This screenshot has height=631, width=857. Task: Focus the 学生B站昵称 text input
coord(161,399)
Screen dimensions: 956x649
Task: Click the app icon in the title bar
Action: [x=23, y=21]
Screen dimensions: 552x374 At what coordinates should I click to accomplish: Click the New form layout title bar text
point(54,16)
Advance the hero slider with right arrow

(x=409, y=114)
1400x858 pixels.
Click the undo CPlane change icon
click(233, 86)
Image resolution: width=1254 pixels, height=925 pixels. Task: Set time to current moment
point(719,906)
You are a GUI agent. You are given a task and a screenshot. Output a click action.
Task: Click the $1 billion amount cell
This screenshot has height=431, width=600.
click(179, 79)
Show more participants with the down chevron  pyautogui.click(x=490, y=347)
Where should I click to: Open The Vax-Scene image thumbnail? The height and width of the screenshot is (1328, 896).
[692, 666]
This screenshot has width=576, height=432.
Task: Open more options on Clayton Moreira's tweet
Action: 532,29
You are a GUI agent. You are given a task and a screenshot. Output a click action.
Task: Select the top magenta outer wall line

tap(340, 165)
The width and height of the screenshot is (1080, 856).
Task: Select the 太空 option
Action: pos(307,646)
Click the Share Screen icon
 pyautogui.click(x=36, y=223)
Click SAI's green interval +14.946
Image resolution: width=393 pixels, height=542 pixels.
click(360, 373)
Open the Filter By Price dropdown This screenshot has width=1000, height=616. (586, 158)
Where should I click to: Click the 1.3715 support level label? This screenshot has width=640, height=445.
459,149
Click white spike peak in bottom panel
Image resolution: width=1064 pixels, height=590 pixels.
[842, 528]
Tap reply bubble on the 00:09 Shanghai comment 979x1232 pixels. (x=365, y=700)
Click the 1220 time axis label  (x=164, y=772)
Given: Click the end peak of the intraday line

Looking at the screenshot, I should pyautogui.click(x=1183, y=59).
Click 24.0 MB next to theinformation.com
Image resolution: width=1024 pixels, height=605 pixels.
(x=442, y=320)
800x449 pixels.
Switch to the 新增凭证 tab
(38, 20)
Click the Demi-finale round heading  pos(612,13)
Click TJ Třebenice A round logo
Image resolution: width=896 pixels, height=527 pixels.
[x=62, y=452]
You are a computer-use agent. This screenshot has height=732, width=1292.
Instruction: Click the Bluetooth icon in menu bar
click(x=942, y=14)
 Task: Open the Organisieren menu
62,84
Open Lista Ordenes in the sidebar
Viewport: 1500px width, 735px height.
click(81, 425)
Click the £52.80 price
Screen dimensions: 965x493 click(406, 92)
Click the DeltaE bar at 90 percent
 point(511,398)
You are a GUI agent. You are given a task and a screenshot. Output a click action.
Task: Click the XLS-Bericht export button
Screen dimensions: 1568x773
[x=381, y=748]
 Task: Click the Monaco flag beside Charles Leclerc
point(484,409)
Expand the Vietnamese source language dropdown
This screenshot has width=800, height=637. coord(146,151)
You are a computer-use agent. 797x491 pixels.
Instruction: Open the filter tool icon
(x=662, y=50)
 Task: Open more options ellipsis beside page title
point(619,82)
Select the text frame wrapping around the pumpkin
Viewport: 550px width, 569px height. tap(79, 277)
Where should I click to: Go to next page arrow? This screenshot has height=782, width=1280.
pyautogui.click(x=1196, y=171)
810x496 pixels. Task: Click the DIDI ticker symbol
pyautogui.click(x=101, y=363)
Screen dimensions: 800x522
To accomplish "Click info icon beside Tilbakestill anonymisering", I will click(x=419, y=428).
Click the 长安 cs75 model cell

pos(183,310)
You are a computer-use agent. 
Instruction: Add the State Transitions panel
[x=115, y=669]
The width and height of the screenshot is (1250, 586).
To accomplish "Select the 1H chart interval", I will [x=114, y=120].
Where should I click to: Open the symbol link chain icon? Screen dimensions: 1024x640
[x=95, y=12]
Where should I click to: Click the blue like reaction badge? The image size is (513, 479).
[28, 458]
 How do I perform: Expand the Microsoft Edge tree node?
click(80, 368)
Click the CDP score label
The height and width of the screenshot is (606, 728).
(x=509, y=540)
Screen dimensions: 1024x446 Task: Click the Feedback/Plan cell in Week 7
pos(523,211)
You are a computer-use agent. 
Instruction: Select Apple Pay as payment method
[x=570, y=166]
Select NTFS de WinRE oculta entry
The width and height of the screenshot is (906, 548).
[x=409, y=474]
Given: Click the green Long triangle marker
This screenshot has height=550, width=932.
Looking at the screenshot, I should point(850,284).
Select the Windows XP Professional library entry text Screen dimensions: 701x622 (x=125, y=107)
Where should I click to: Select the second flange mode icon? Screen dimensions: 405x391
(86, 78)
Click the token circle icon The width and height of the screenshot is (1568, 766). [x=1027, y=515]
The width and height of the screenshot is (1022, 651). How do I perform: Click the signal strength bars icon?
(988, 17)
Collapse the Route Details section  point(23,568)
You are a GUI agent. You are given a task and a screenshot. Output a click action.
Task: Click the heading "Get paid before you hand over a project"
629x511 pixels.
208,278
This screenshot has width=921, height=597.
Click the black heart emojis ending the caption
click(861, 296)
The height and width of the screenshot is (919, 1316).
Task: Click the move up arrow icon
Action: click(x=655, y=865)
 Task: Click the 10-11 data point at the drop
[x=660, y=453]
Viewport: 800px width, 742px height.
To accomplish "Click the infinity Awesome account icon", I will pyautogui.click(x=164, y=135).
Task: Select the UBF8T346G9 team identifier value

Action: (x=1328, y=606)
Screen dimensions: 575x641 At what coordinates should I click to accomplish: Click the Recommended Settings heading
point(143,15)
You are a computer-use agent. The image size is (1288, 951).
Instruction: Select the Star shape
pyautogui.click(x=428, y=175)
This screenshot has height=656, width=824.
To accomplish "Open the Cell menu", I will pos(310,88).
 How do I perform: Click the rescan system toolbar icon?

┄┄┄┄┄┄

**REQUIRED ACTION**
Would you transcribe the entries above exactly as they appear?

**TASK ANSWER**
This screenshot has height=631, width=857. Task: Focus the 学生B站昵称 text input
coord(161,399)
Screen dimensions: 956x649
Task: Click the app icon in the title bar
Action: [x=23, y=21]
Screen dimensions: 552x374 At what coordinates should I click to accomplish: Click the New form layout title bar text
point(54,16)
Advance the hero slider with right arrow

(x=409, y=114)
1400x858 pixels.
Click the undo CPlane change icon
click(233, 86)
Image resolution: width=1254 pixels, height=925 pixels. Task: Set time to current moment
point(719,906)
You are a GUI agent. You are given a task and a screenshot. Output a click action.
Task: Click the $1 billion amount cell
This screenshot has height=431, width=600.
click(179, 79)
Show more participants with the down chevron  pyautogui.click(x=490, y=347)
Where should I click to: Open The Vax-Scene image thumbnail? The height and width of the screenshot is (1328, 896).
[692, 666]
This screenshot has width=576, height=432.
Task: Open more options on Clayton Moreira's tweet
Action: 532,29
You are a GUI agent. You are given a task and a screenshot. Output a click action.
Task: Select the top magenta outer wall line

tap(340, 165)
The width and height of the screenshot is (1080, 856).
Task: Select the 太空 option
Action: pos(307,646)
Click the Share Screen icon
 pyautogui.click(x=36, y=223)
Click SAI's green interval +14.946
Image resolution: width=393 pixels, height=542 pixels.
click(360, 373)
Open the Filter By Price dropdown This screenshot has width=1000, height=616. (586, 158)
Where should I click to: Click the 1.3715 support level label? This screenshot has width=640, height=445.
459,149
Click white spike peak in bottom panel
Image resolution: width=1064 pixels, height=590 pixels.
[842, 528]
Tap reply bubble on the 00:09 Shanghai comment 979x1232 pixels. (x=365, y=700)
Click the 1220 time axis label  (x=164, y=772)
Given: Click the end peak of the intraday line

Looking at the screenshot, I should pyautogui.click(x=1183, y=59).
Click 24.0 MB next to theinformation.com
Image resolution: width=1024 pixels, height=605 pixels.
(x=442, y=320)
800x449 pixels.
Switch to the 新增凭证 tab
(38, 20)
Click the Demi-finale round heading  pos(612,13)
Click TJ Třebenice A round logo
Image resolution: width=896 pixels, height=527 pixels.
[x=62, y=452]
You are a computer-use agent. This screenshot has height=732, width=1292.
Instruction: Click the Bluetooth icon in menu bar
click(x=942, y=14)
 Task: Open the Organisieren menu
62,84
Open Lista Ordenes in the sidebar
Viewport: 1500px width, 735px height.
click(81, 425)
Click the £52.80 price
Screen dimensions: 965x493 click(406, 92)
Click the DeltaE bar at 90 percent
 point(511,398)
You are a GUI agent. You are given a task and a screenshot. Output a click action.
Task: Click the XLS-Bericht export button
Screen dimensions: 1568x773
[x=381, y=748]
 Task: Click the Monaco flag beside Charles Leclerc
point(484,409)
Expand the Vietnamese source language dropdown
This screenshot has width=800, height=637. coord(146,151)
You are a computer-use agent. 797x491 pixels.
Instruction: Open the filter tool icon
(x=662, y=50)
 Task: Open more options ellipsis beside page title
point(619,82)
Select the text frame wrapping around the pumpkin
Viewport: 550px width, 569px height. tap(79, 277)
Where should I click to: Go to next page arrow? This screenshot has height=782, width=1280.
pyautogui.click(x=1196, y=171)
810x496 pixels. Task: Click the DIDI ticker symbol
pyautogui.click(x=101, y=363)
Screen dimensions: 800x522
To accomplish "Click info icon beside Tilbakestill anonymisering", I will click(x=419, y=428).
Click the 长安 cs75 model cell

pos(183,310)
You are a computer-use agent. 
Instruction: Add the State Transitions panel
[x=115, y=669]
The width and height of the screenshot is (1250, 586).
To accomplish "Select the 1H chart interval", I will [x=114, y=120].
Where should I click to: Open the symbol link chain icon? Screen dimensions: 1024x640
[x=95, y=12]
Where should I click to: Click the blue like reaction badge? The image size is (513, 479).
[28, 458]
 How do I perform: Expand the Microsoft Edge tree node?
click(80, 368)
Click the CDP score label
The height and width of the screenshot is (606, 728).
(x=509, y=540)
Screen dimensions: 1024x446 Task: Click the Feedback/Plan cell in Week 7
pos(523,211)
You are a computer-use agent. 
Instruction: Select Apple Pay as payment method
[x=570, y=166]
Select NTFS de WinRE oculta entry
The width and height of the screenshot is (906, 548).
[x=409, y=474]
Given: Click the green Long triangle marker
This screenshot has height=550, width=932.
Looking at the screenshot, I should point(850,284).
Select the Windows XP Professional library entry text Screen dimensions: 701x622 (x=125, y=107)
Where should I click to: Select the second flange mode icon? Screen dimensions: 405x391
(86, 78)
Click the token circle icon The width and height of the screenshot is (1568, 766). [x=1027, y=515]
The width and height of the screenshot is (1022, 651). How do I perform: Click the signal strength bars icon?
(988, 17)
Collapse the Route Details section  point(23,568)
You are a GUI agent. You are given a task and a screenshot. Output a click action.
Task: Click the heading "Get paid before you hand over a project"
629x511 pixels.
208,278
This screenshot has width=921, height=597.
Click the black heart emojis ending the caption
click(861, 296)
The height and width of the screenshot is (919, 1316).
Task: Click the move up arrow icon
Action: click(x=655, y=865)
 Task: Click the 10-11 data point at the drop
[x=660, y=453]
Viewport: 800px width, 742px height.
To accomplish "Click the infinity Awesome account icon", I will pyautogui.click(x=164, y=135).
Task: Select the UBF8T346G9 team identifier value

Action: (x=1328, y=606)
Screen dimensions: 575x641 At what coordinates should I click to accomplish: Click the Recommended Settings heading
point(143,15)
You are a computer-use agent. The image size is (1288, 951).
Instruction: Select the Star shape
pyautogui.click(x=428, y=175)
This screenshot has height=656, width=824.
To accomplish "Open the Cell menu", I will pos(310,88).
 How do I perform: Click the rescan system toolbar icon?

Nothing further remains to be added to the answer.